_YOUR GOAL:_ Copy out all the lines of the data precisely, omitting any pictures.

_Stored data:_
^^^^

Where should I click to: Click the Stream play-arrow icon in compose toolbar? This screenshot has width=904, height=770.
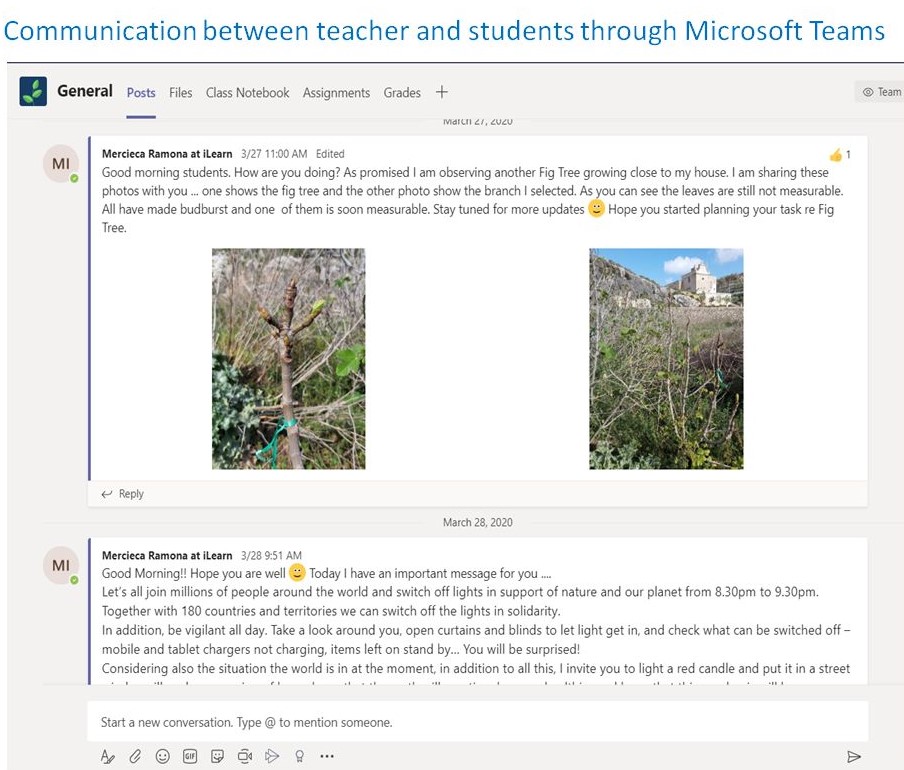click(x=272, y=757)
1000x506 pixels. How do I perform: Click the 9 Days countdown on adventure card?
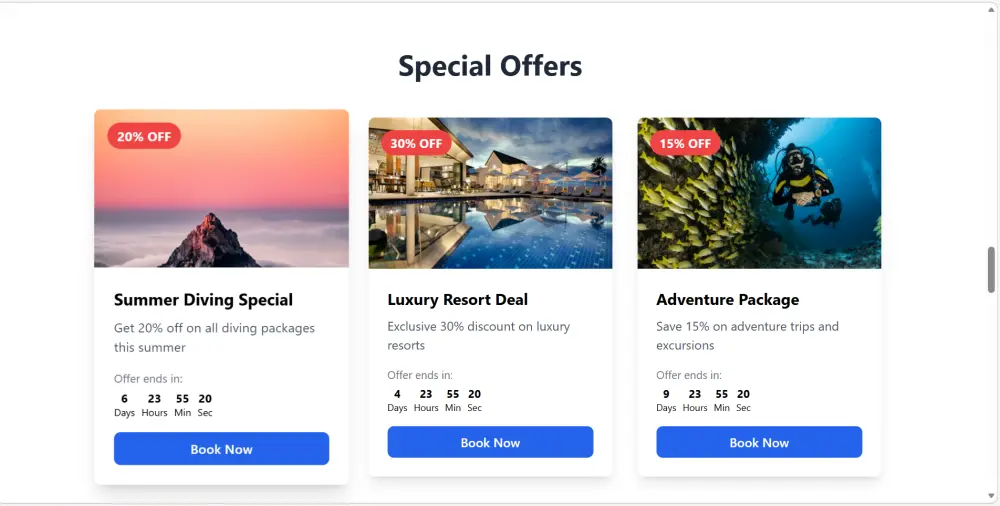pyautogui.click(x=666, y=401)
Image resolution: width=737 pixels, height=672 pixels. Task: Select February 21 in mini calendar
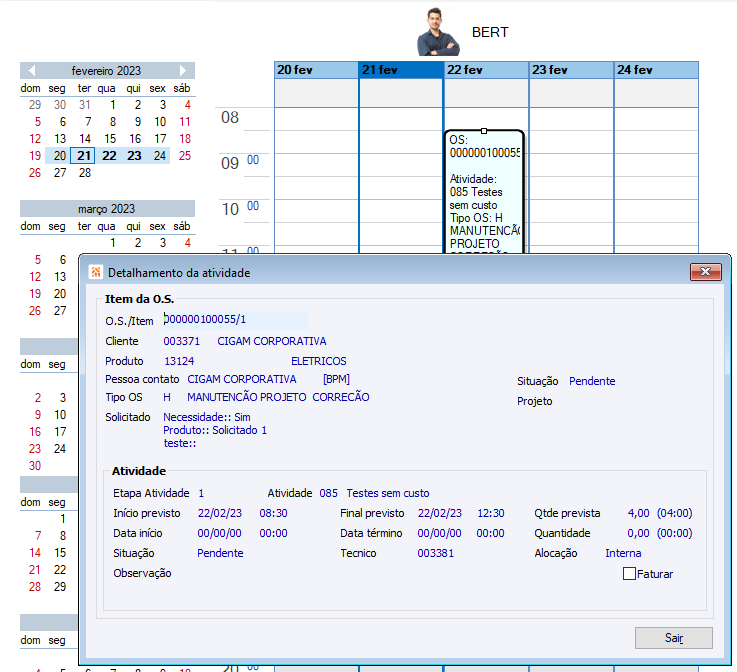pos(83,156)
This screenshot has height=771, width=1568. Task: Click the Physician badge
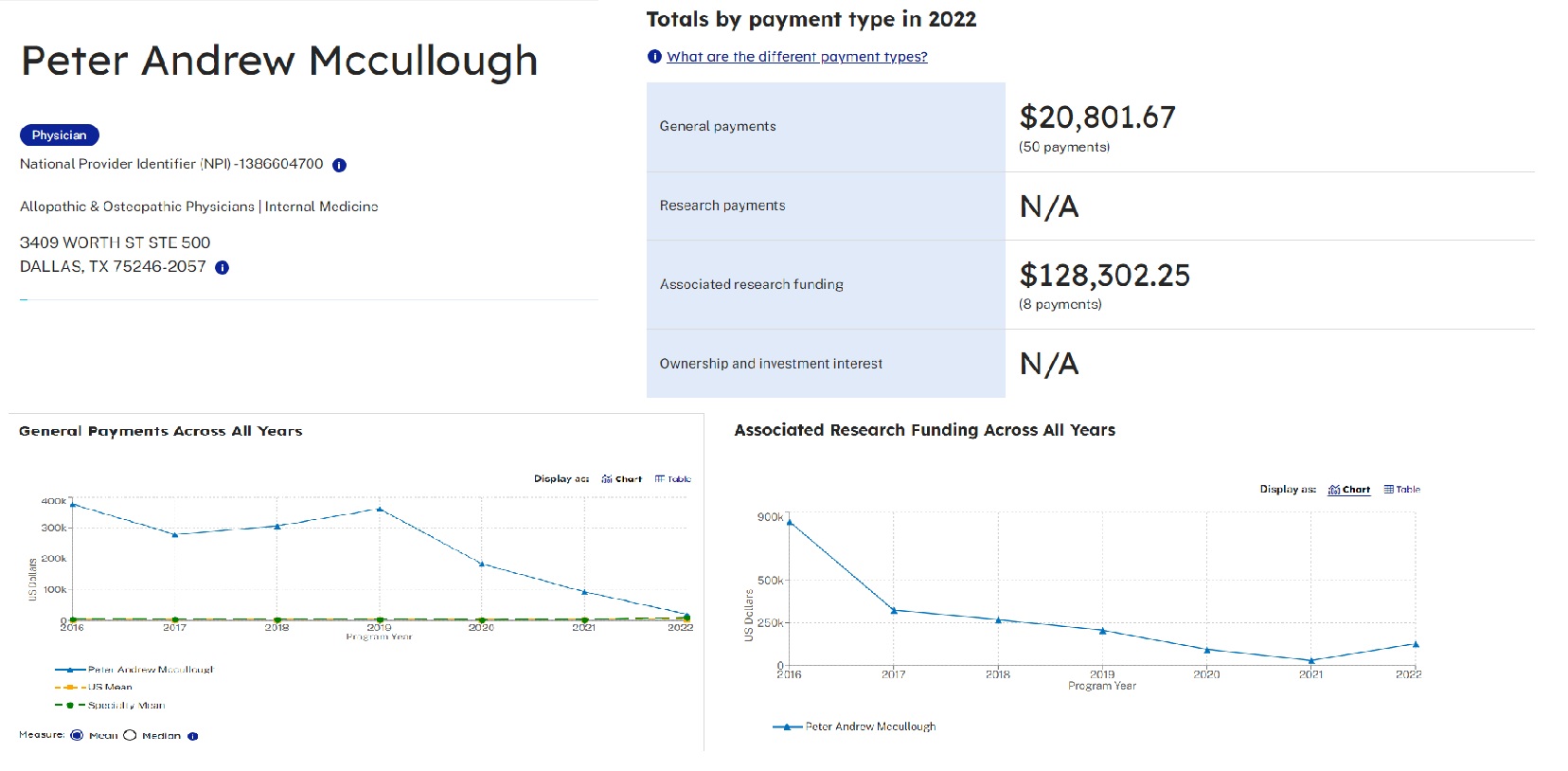click(59, 135)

^^^^

_WORKED SOLUTION:_
Where should I click to: Click the Stream play-arrow icon in compose toolbar? This screenshot has width=904, height=770.
click(x=272, y=757)
1000x506 pixels. How do I perform: Click the 9 Days countdown on adventure card?
pyautogui.click(x=666, y=401)
Image resolution: width=737 pixels, height=672 pixels. Task: Select February 21 in mini calendar
pos(83,156)
This screenshot has height=771, width=1568. Task: Click the Physician badge
click(59, 135)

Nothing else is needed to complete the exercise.